Isso fazia cada vez mais sentido, porque também passei por um certo julgamento público, porque fui dando conta nas redes sociais do meu processo de cura. E volta e meia surgiam os comentários a criticarem-me por dizer que queria voltar a comprar uma moto e a conduzir.

Ser motard é ter um determinado espírito, que quem não tem moto não sente.”

As críticas não a demoveram, “até porque também recebia muitas mensagens de pessoas a partilhar histórias, umas de superação, mas outras com fins muitos tristes, de pessoas que se identificavam com o que eu estava a passar.”

Considera que “o pior já passou para mim e por isso achei urgente criar a APAVAM – by Patrícia Tenreiro, que nasce disso: do voluntariado que já tinha feito no passado; dos julgamentos de quem não é motard me estavam a fazer; e dessas mensagens de pessoas a procurarem-me com as suas histórias”.

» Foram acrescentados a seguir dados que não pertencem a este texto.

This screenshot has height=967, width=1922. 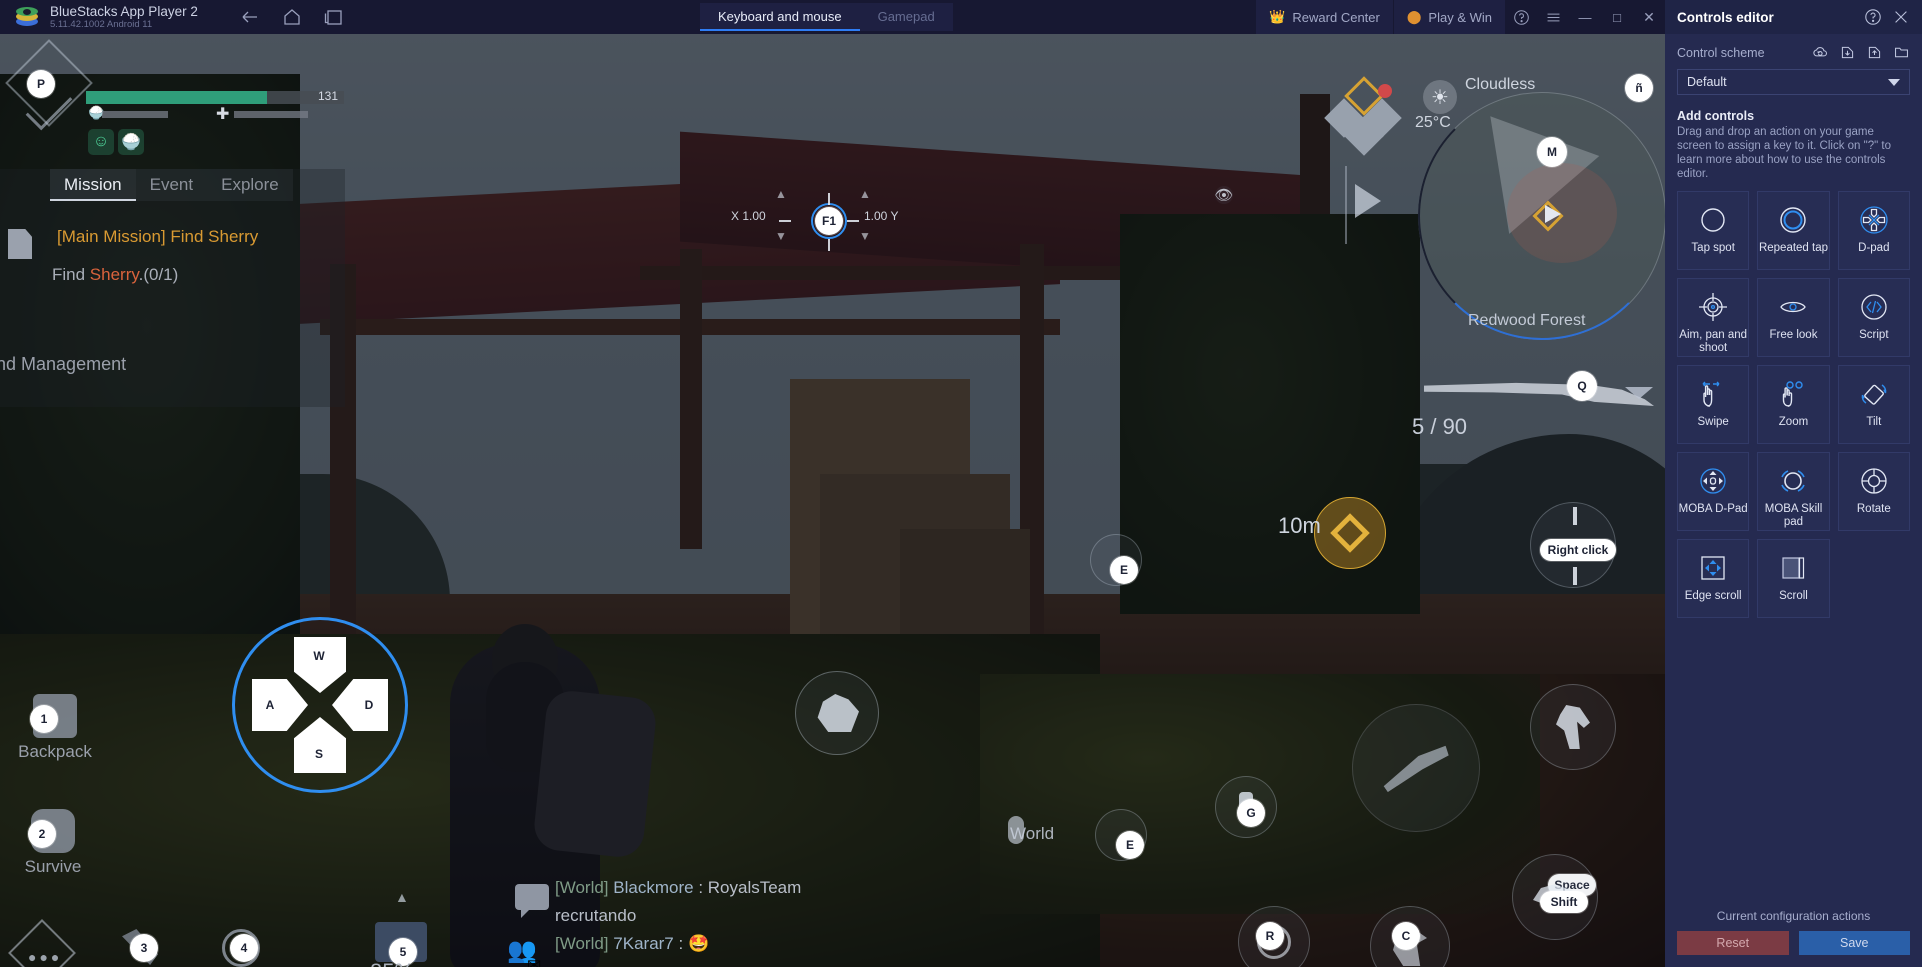 What do you see at coordinates (781, 194) in the screenshot?
I see `chevron-up-icon: ▲` at bounding box center [781, 194].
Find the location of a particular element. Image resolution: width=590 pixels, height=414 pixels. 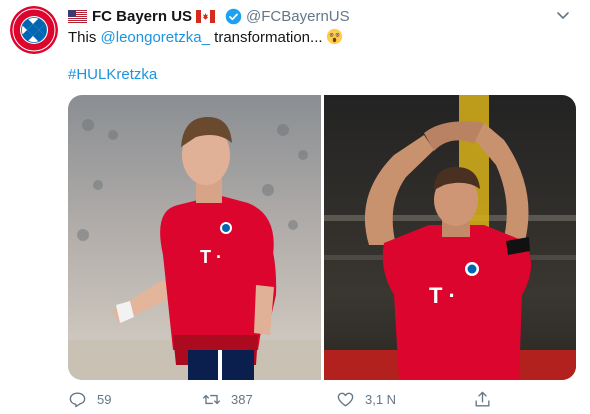

tweet-header: FC Bayern US @FCBayernUS is located at coordinates (319, 16).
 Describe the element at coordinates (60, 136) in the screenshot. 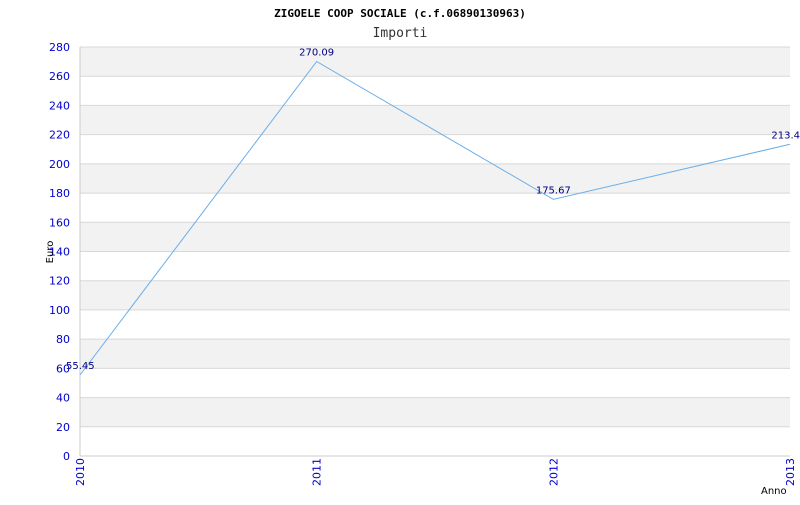

I see `y-tick-label: 220` at that location.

O objectivo da Associação “é dar esse apoio aos motards vítimas de acidente, estando com eles na linha da frente, apoiar as famílias, mas também estar com aqueles que já foram esquecidos por muitos e dizer-lhes ‘estamos aqui por ti, irmão/irmã motard’. Todos já fomos a encontros e às bênçãos dos capacetes e vemos lá pessoas em cadeiras de rodas, a coxear, mas que vão lá com os seus capacetes.”

A APAVAM pretende “que cada pessoa que passou por algo assim tenha um local onde pode contar a sua história, mas também procurar ajuda jurídica com as seguradoras ou outros aspectos”.

Para tal, Patrícia Tenreiro conta com “a ajuda de dois colegas advogadas de Lisboa e Sintra e de uma amiga psicóloga clínica que se disponibilizou para ajudar a vítima e a família. Ainda recentemente uma mãe de uma motard da minha idade me contactou a dizer que perdeu a filha, que é uma ‘mãe motard de luto’, e que se disponibilizou a ajudar com a sua experiência.”

Outro objectivo que pretende alcançar, através de parcerias com entidades, “é conseguir que sejam disponibilizados equipamentos para as várias fases de recuperação, de umas canadianas a cadeiras de rodas ou camas articuláveis. Mas só vamos conseguir reunir isso com a divulgação deste projecto. E pelas mensagens que recebo, este projecto cada vez me faz mais sentido, e se o meu acidente aconteceu para a APAVAM nascer, então o meu acidente valeu a pena.”